The Personal IRIS line consisted of four main models - the 4D/20, 4D/25, 4D/30, and 4D/35. The 12.6 MHz 4D/20 was released in 1988, the 20 MHz 4D/25 in 1989, the 30 MHz 4D/30 in 1990, and the 36 MHz 4D/35 in 1991. With an entry price of £10,300, the Personal IRIS was Silicon Graphics' cheapest workstation. The 4D/35 shared much of its architectural design with the IRIS Indigo, released in 1991 - the similarities were such that, in software, both were identified with the same Inhouse Processor ID (IP12).

Beginning in late 1992 with the release of the Indigo2 and Challenge, the 'IRIS' prefix would be dropped from the names of all future systems, as well as the '4D/' model numbers. The '4D1' operating system, which from version 4D1-3 onwards was officially referred to as IRIX 4D1 (IRIX being a portmanteau of 'IRIS' and 'UNIX), would be re-branded as simply 'IRIX' beginning in version 5, as well. However, all future MIPS-based systems released by Silicon Graphics would still use 'IRIS' as the default hostname, ending with the Tezro in 2003.

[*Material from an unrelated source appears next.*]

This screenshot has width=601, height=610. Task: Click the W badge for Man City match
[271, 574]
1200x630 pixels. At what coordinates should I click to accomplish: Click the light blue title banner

===Human Interface Devices===
A unifying feature across all IRISes — 68K, Professional, Personal, PowerSeries, Indigo, Crimson, and Onyx — is a proprietary serial-based keyboard/mouse protocol. Earlier machines use either a DE-15 (68K, Professional, PowerSeries) or DE-9 (4D/20, /25) connector, with the later machines (4D/30, /35, Indigo, Crimson, Onyx) using a mini DIN-6 which is easy to confuse with a standard PS/2 connector. One must take care not to insert an IRIS keyboard into a PS/2 port or vice versa, as the voltage levels used in the two protocols are incompatible and may result in damage to the keyboard, computer, or both. An easy method to determine if a Silicon Graphics keyboard is PS/2 or not is to check whether or not the mouse plugs in to the keyboard — the IRIS protocol, similar to Apple's Apple Desktop Bus and Sun's own serial keyboard/mouse protocol, daisy-chains the mouse and keyboard together.